What is being asked: Leave out the pictures and repeat exactly the lines from the one containing "Click the PetitPotam heading title" through the final line of the listing below.

┌──

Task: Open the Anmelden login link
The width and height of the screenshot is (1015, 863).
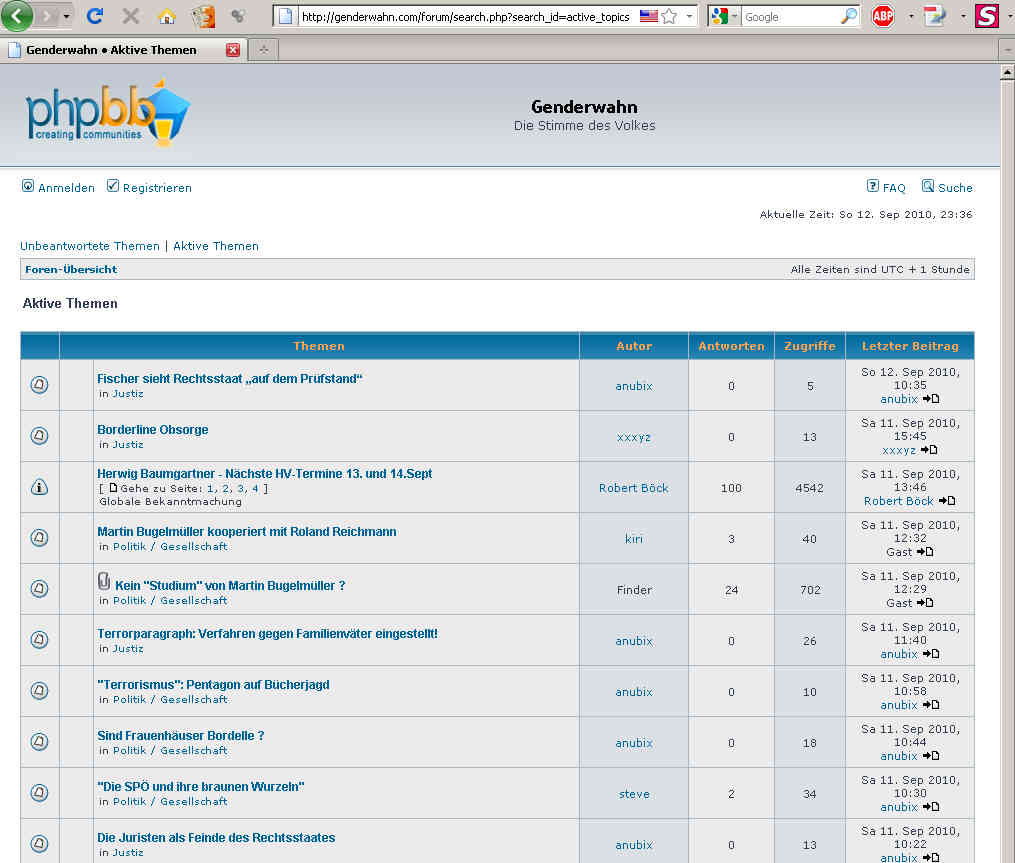Action: (66, 188)
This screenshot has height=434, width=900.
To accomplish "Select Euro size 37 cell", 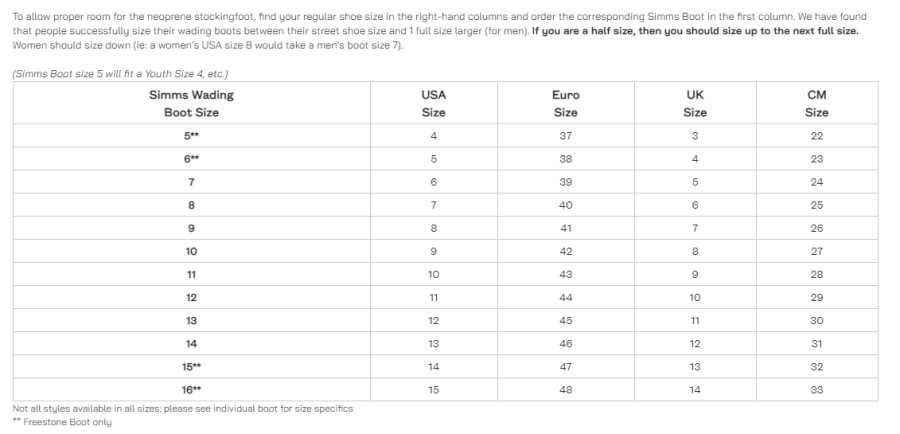I will 565,135.
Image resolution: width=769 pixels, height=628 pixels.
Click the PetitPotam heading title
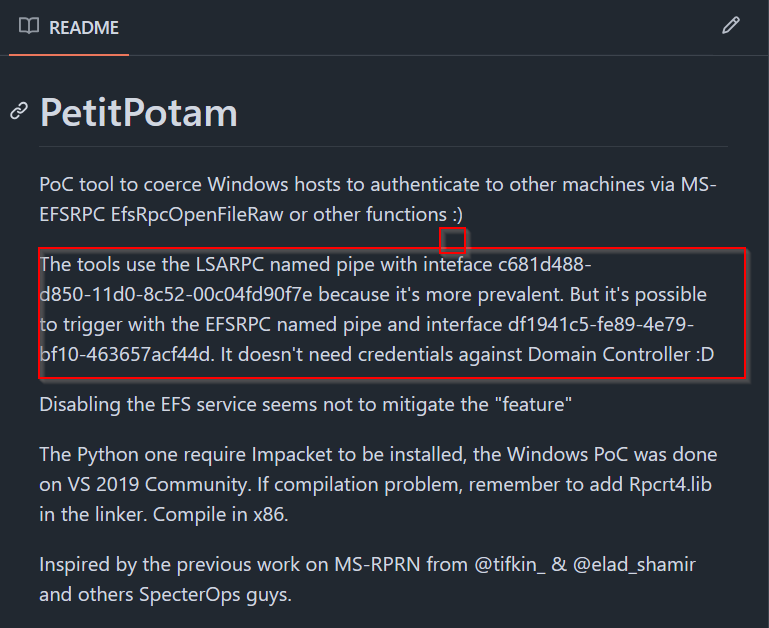coord(139,112)
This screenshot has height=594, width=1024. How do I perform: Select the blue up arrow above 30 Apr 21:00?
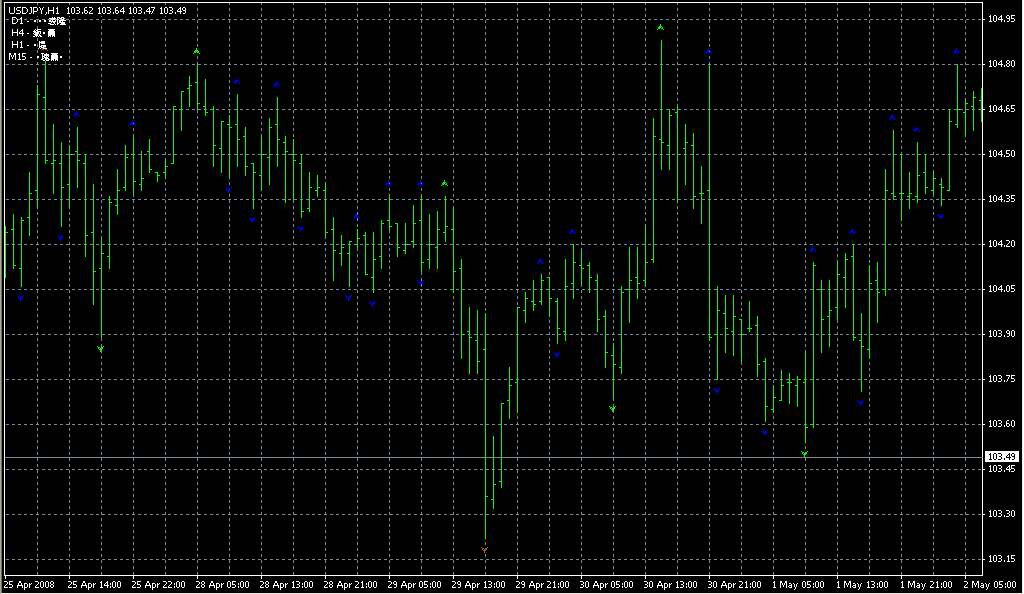point(709,51)
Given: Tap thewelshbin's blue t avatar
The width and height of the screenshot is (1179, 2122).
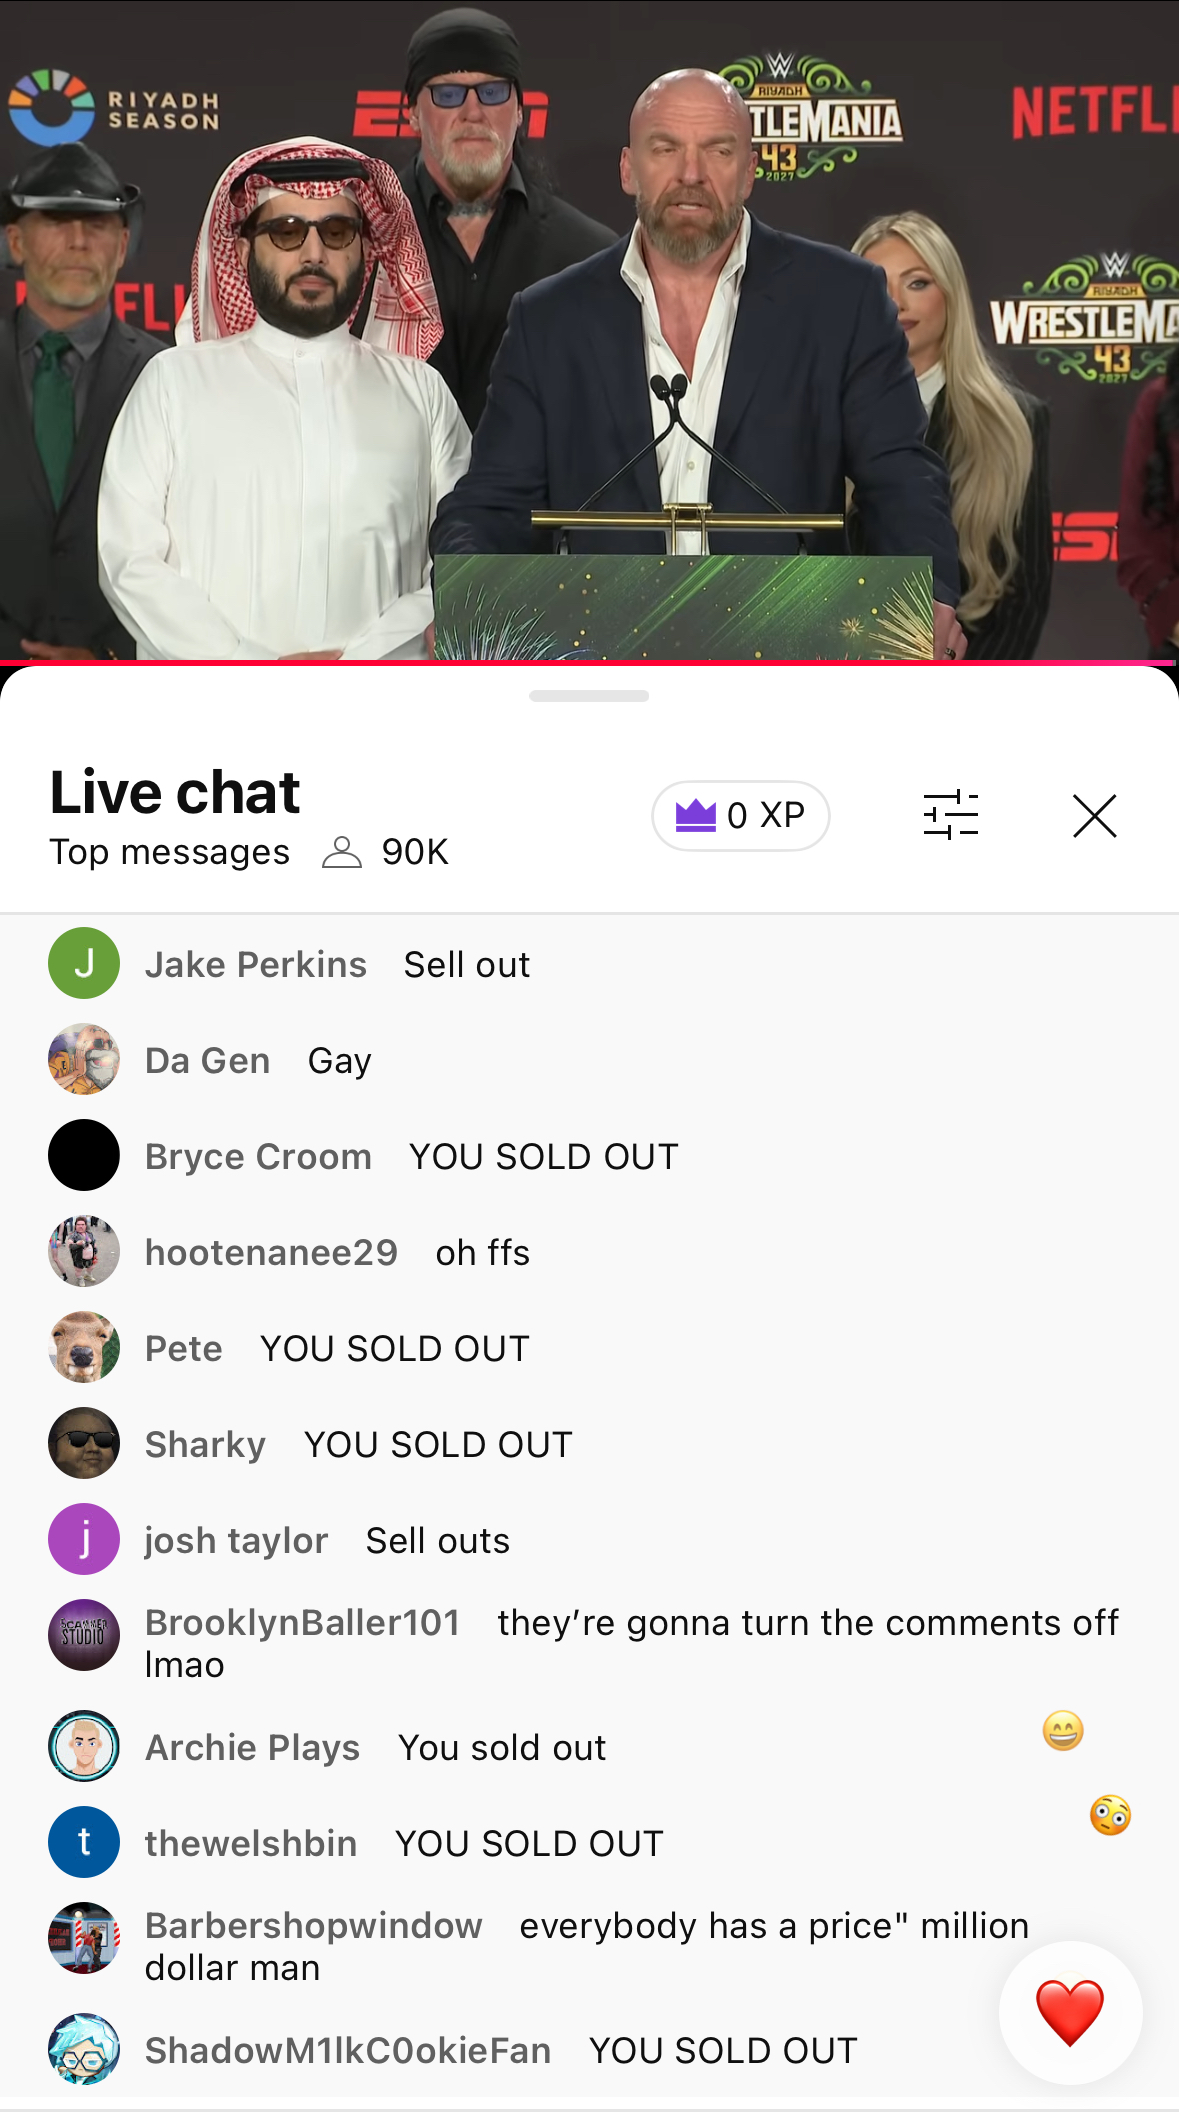Looking at the screenshot, I should click(x=84, y=1842).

└──

Exercise answer:
Click the PetitPotam heading title
coord(139,112)
This screenshot has height=594, width=1024. How do I perform: Select the blue up arrow above 30 Apr 21:00?
point(709,51)
Given: Tap thewelshbin's blue t avatar
The width and height of the screenshot is (1179, 2122).
Looking at the screenshot, I should click(x=84, y=1842).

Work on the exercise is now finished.